He started up. "Grace! You go away?—And—and leave me and my work?"

"Let Fran fill my position. You think she's the daughter of your boyhood friend—it would give her position and independence."

"No one can ever fill your place," Gregory exclaimed, with violence. His cheeks burned, lambent flames gleamed in his brown eyes. The effect was startlingly beautiful. At such exalted moments, thinking no evil because ceasing to think, grown all feeling, and it but an infinite longing, the glow of passion refined his face, always delicately sensitive.
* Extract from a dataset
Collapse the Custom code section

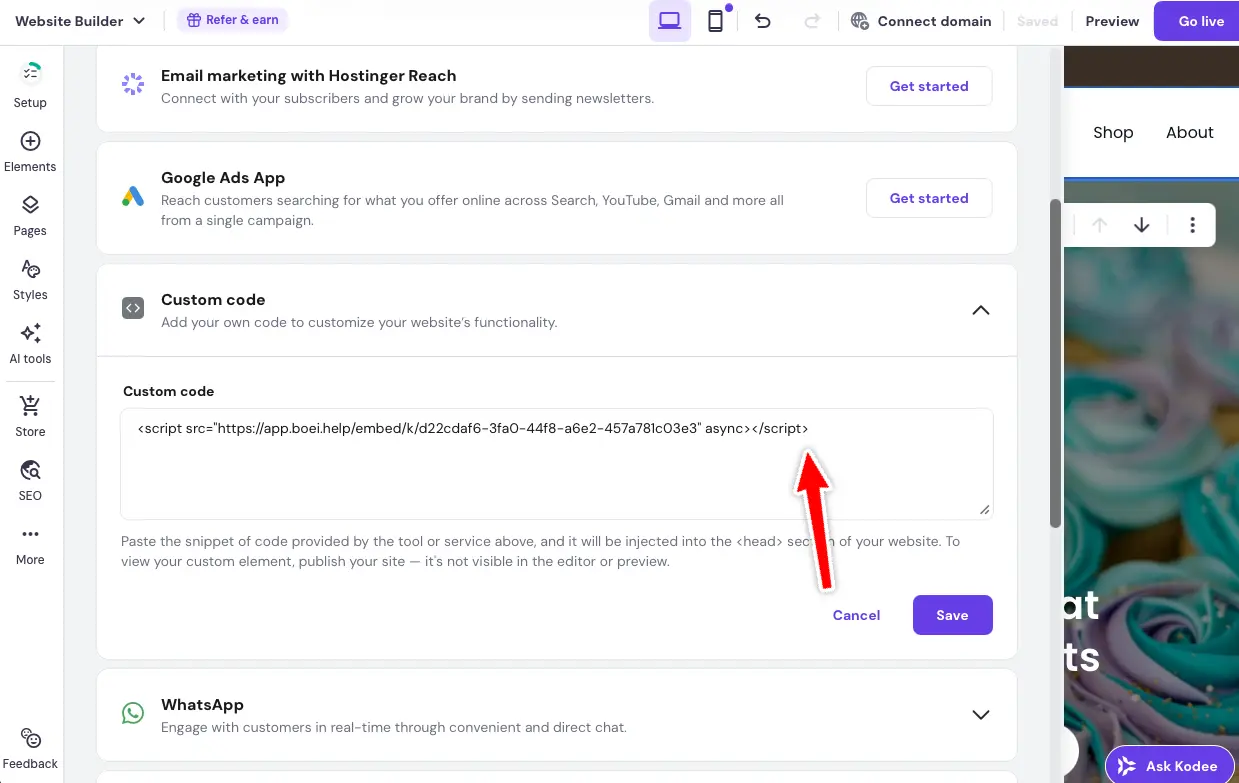[x=981, y=310]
The vision of Grace, in giving herself to another, like a devouring fire consumed those temporary supports that held him above the shifting sands of his inner nature.

"Grace! But Grace! You wouldn't marry him!"
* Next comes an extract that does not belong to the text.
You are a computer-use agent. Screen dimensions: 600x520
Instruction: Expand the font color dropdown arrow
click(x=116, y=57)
Because she found his beauty appealing to her as never before, her voice was the colder: "Any one's place can be filled."

"You don't care!" he cried out desperately.

"For Mr. Clinton? Yes, I admire his persistence in seeking God, and his wish to work for mankind. God comes easier to some than to others, and I believe I could help—"

Gregory, aghast at her measured tone, interrupted: "But I mean that you don't care—don't care for me."

"For—" she began abruptly, then added in an odd whisper, "for you?"

"Yes, for me...don't care how much I suffer, or whether I suffer at all—I mean my work, if it suffers. If I lose you, Grace—"

"Oh, you will always have Fran."

"Fran!" he ejaculated. "So you don't care, Grace...It seems incredible because I care so much. Grace!" His accent was that of utter despair. "How can I lose you since you are everything? What would be left to live for? Nobody else sympathizes with my aims. Who but you understands? Oh, nobody will ever sympathize—ever care—"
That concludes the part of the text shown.